→ **What to work on**:
Here the job is to print only the lines from the one containing "Image resolution: width=1568" to the end of the entries, both included, exactly as they stand, with pictures excluded.

→ **Provided records**:
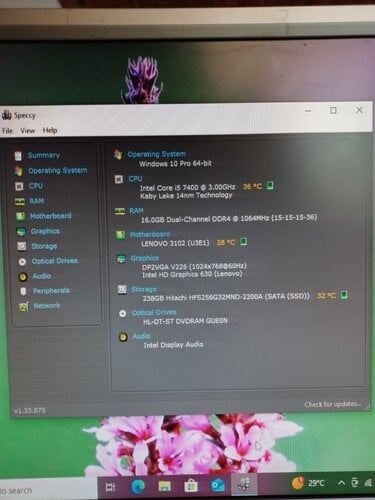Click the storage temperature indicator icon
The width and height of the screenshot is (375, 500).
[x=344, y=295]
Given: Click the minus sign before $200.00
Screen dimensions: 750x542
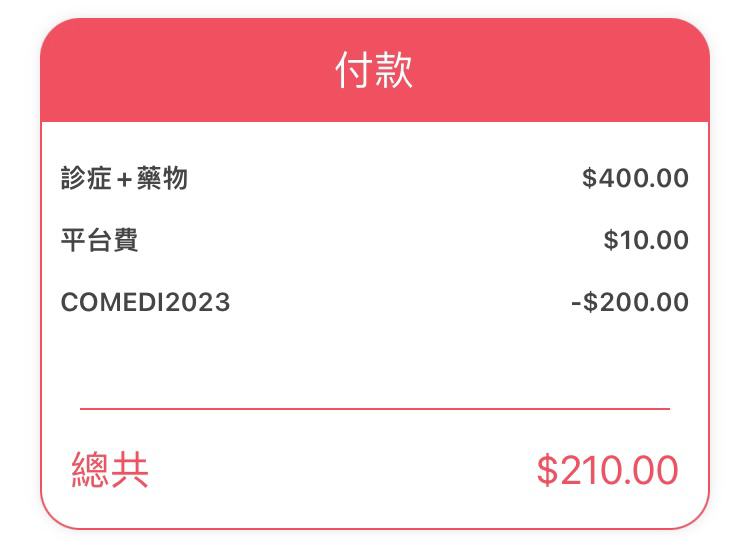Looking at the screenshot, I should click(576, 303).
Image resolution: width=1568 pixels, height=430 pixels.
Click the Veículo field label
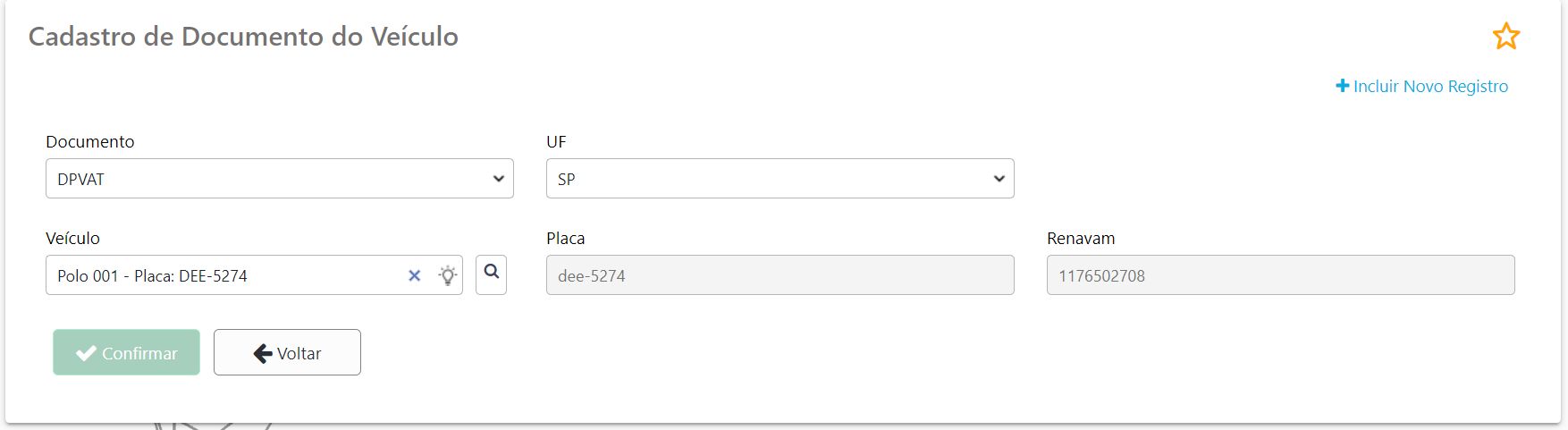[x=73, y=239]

→ **Result for this exercise**:
Image resolution: width=1568 pixels, height=430 pixels.
Click the Veículo field label
[x=73, y=239]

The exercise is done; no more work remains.